*** Opening of Supplied material ***

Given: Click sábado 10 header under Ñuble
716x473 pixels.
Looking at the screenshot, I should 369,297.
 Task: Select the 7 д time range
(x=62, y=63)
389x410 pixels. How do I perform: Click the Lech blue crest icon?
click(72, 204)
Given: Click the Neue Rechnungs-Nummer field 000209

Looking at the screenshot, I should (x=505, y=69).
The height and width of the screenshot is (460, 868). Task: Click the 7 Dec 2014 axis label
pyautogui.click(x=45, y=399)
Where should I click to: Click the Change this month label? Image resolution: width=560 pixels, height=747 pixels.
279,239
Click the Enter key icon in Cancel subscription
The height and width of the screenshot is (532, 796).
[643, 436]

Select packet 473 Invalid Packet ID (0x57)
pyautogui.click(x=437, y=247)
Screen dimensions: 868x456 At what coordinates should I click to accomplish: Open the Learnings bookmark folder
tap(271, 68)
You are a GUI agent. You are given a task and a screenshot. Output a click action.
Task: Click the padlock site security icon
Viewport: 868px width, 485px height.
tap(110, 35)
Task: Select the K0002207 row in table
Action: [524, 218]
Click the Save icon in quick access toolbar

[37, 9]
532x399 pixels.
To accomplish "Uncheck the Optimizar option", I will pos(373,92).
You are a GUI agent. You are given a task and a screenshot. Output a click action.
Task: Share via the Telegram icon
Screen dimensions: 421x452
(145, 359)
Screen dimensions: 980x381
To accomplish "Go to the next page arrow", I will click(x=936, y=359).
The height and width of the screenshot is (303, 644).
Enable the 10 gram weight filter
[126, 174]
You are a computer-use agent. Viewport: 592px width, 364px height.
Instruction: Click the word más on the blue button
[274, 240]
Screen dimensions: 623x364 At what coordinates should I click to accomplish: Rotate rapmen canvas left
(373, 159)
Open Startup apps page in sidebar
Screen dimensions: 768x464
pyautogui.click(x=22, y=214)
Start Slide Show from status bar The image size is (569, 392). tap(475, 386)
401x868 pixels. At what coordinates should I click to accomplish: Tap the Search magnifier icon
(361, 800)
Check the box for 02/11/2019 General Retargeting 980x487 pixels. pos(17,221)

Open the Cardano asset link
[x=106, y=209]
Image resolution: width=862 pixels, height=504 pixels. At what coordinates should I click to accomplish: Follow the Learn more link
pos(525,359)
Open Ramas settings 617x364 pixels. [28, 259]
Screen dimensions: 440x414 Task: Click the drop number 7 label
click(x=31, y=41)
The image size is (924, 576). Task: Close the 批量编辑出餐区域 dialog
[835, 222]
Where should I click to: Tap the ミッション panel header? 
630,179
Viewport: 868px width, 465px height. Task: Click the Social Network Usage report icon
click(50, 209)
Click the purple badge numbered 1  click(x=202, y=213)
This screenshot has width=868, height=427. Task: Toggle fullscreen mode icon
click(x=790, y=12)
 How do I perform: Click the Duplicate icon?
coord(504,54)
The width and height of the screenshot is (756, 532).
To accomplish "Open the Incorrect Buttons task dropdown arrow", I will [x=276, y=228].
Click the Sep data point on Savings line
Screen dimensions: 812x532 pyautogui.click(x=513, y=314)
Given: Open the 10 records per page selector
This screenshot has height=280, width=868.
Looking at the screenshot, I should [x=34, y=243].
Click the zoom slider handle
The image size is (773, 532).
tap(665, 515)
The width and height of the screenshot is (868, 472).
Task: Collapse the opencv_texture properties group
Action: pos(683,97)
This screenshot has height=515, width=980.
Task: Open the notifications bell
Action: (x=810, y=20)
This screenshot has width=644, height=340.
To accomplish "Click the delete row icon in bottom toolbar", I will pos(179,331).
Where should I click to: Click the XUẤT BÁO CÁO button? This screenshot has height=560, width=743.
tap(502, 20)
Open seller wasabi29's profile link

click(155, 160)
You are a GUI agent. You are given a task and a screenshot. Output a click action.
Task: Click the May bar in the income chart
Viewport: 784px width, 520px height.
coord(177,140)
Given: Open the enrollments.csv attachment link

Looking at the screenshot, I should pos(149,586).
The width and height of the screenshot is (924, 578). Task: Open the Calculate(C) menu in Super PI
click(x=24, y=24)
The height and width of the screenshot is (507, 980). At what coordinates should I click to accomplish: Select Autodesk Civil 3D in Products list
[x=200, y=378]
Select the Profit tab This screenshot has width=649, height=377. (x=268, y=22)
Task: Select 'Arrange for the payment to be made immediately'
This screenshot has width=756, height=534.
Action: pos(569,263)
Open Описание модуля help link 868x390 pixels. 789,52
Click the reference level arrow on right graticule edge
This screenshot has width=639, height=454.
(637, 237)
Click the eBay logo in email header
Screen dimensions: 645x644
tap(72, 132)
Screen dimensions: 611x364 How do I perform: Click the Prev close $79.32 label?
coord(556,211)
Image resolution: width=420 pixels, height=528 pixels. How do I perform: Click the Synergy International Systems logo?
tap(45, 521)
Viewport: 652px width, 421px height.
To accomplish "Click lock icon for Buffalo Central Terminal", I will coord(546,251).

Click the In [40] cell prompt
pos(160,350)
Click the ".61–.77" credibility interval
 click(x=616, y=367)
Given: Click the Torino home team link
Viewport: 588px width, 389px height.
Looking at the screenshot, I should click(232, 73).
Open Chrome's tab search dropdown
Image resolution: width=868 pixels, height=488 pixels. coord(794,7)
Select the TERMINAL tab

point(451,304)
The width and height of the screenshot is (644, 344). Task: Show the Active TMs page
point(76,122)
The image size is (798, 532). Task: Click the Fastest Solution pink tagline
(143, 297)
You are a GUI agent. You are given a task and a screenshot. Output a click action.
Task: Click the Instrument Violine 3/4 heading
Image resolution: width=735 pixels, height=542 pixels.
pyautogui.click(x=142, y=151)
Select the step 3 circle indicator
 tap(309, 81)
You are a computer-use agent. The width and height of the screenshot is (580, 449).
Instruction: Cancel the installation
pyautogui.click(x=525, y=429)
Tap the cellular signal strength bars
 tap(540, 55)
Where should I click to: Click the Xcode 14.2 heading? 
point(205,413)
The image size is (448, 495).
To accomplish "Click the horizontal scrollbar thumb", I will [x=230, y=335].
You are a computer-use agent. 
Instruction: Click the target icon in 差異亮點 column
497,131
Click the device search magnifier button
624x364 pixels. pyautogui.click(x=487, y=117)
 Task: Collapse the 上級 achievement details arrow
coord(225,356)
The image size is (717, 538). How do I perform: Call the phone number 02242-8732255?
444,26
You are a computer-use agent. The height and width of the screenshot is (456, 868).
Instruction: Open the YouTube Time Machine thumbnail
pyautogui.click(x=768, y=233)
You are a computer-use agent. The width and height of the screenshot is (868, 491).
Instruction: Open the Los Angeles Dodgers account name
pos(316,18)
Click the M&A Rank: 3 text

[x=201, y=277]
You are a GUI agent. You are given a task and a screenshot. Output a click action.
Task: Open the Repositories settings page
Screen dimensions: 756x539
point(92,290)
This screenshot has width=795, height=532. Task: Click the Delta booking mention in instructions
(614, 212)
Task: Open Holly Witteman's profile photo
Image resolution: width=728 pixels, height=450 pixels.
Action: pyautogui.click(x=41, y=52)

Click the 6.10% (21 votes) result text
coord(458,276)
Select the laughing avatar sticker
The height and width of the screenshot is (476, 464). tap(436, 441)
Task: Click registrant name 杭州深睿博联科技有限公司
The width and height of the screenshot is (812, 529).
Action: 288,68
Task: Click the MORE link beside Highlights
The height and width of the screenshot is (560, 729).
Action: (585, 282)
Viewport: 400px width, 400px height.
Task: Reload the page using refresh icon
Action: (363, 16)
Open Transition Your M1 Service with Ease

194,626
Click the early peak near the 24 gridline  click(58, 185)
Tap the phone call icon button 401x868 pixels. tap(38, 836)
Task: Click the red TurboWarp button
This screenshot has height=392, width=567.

*** Close of Supplied material ***

Assignment: Every line that contains "will" should be copied out of the data.

The completed task:
To accomplish "Uncheck the Optimizar option", I will pos(373,92).
To accomplish "Go to the next page arrow", I will click(x=936, y=359).
To accomplish "Open the Incorrect Buttons task dropdown arrow", I will [x=276, y=228].
To accomplish "Click the delete row icon in bottom toolbar", I will pos(179,331).
To accomplish "Click lock icon for Buffalo Central Terminal", I will coord(546,251).
To accomplish "Click the horizontal scrollbar thumb", I will [x=230, y=335].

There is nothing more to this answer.